You are being time-effective.

0

Maybe try a generic “I don’t date religious people message. I think sometimes people affiliate themselves with a religion they grew up in even though they don’t practice it.

0

time-effective. if you wouldn't be able to connect with someone whose christianity means so much to them that they'd think to put it on their profiles on a dating site, consider that they're being cost-effective too, by turning you away. it's mutual. it hurts no one. they don't want you to be tolerant of them. they probably wouldn't tolerate you!

g

0

Sometimes folk are less than honest on some of these sites as a means of self protection when it comes to religious beliefs. Fear of being recognized and targeted in some fashion in certain areas is not only real, but justified. So I'd check it out with them first, unless you see it as a principle.

0

Time effective... I do the same thing. Why waste their time or mine? I decided I cannot be with someone who is religious. So when they talk about Jesus or God or being a Christian I just don't look any further.

0

I overlook people that state they're believers. I've been in enough relationships like that. Dating sites are about getting those things out in the open so nobody's time is wasted.

0

I believe your doing the right thing. From experience I've found that being in a relationship with someone that's religious creates an underlying tension that lingers forever. If they don't agree with you then your beliefs are just tolerated. That's preferred and appreciated in a friendship but creates resentment in a LTR.
Lesson learned, the hard way.

0

You are being time effective.
Sure they might only put religion, for whatever reasons and they might say it out of habit.
But... Is it worth it to out in the time and energy into a possible relationship and then find out they were serious about their religion?

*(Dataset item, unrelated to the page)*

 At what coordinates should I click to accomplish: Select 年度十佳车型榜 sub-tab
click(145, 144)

I do the same thing. I will swipe left so to speak if they mention religion in their summary

0

Well, that is a good question. In my opinion, you need to have the big picture. If everything else in the profile is good for you, then, you can start by asking the person to explain why he believes. If he starts explanining, that is a good sign for you and there is a possibility to have his heart and to have him change team and join the truth and stop believing. This is because believers always lose when they start explaning. If he avoided explaining why he believes and tells you that is something in you heart, don't waist your time.

0

My first reaction was hell no we don't want anything to do with those ignoramus's, but then, I remember that it wasn't that long ago that I was one of them, and if there's a chance that one of them might have questions that you could help them answer, then a response like if you are interested in learning about reality, then this could be your lucky day. Or words to that effect.
That's how I deal with people I meet in the streets, if you're interested in learning how to be an Atheist, we'll talk, otherwise fuck off.

0

There is a HUGH difference between atheists and anti-theists. I hope you are not a part of the latter. I am a true liberal. god forbid (pun intended) not a "progressive" liberal. They are anything but. So as long as one's religion is not doing any damage, they are welcome to it.

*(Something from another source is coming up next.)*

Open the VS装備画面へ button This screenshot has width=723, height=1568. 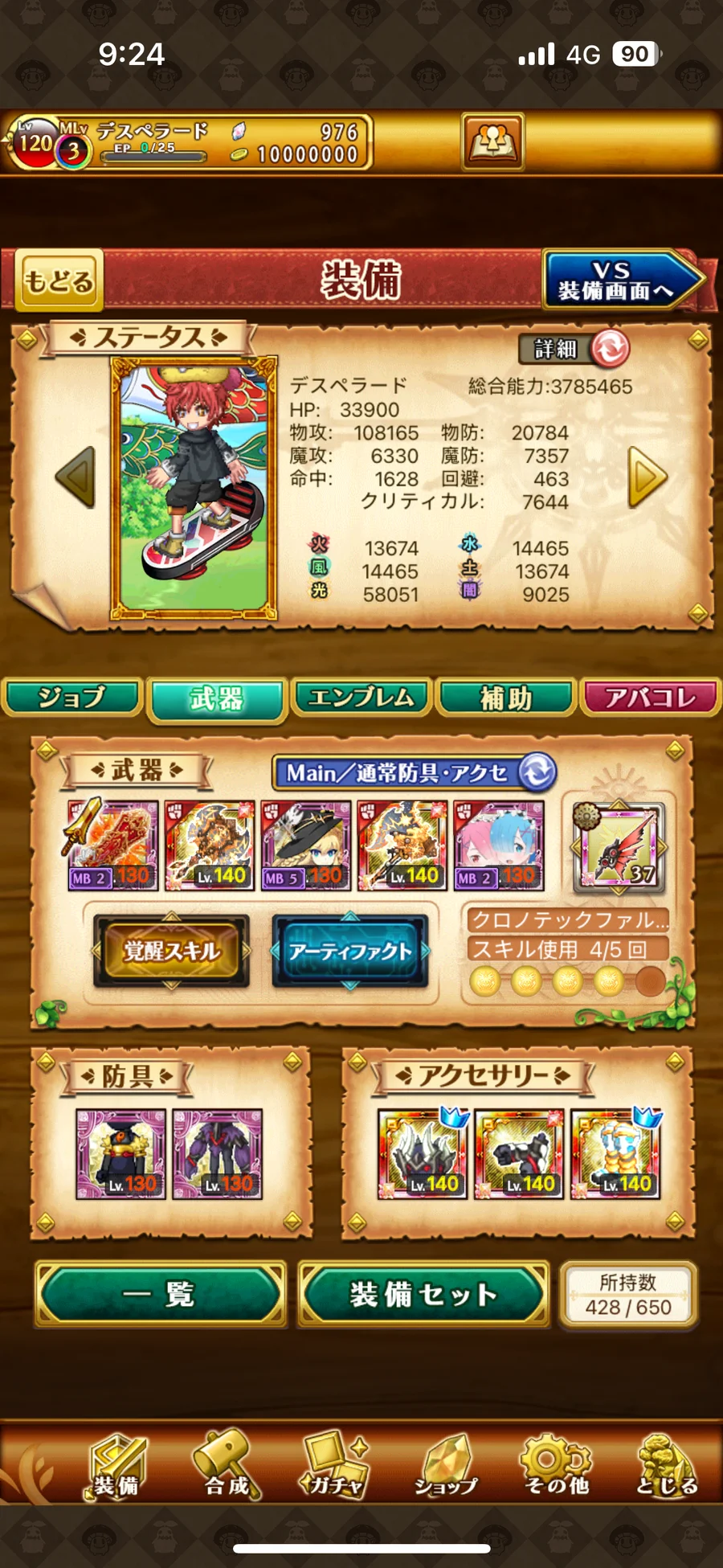[x=619, y=280]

Anti-theist here, what's so wrong with being one?

0

I also pass on the religious. I know it will be a point of contention, so why bother? I feel it's like starting a relationship based on a lie.

0

I'd say time effective. No point in wasting people's time if it won't work from the beginning.

0

Some people, very few, do not need you to reinforce their religious beliefs and there can be a compromise. I wouldn't call it intolerant but you might be passing up somebody with an open mind to you.

lerlo Level 8 Aug 30, 2018
0

Same thing I do.

0

Nope not intolerant at all when you consider the tolerance level of theists out there.

0

If you feel very strong about wanting to date someone who is not religious, then no! If you feel you would date someone who identifies as a Christian, but really does not practice their religion and it would probably not cause issues in your relationship, then it might be worth asking more questions. You can not see 'how religious' someone is from that one button they click.

Mart Level 4 Aug 29, 2018
0

I think you are saving you and them a headache.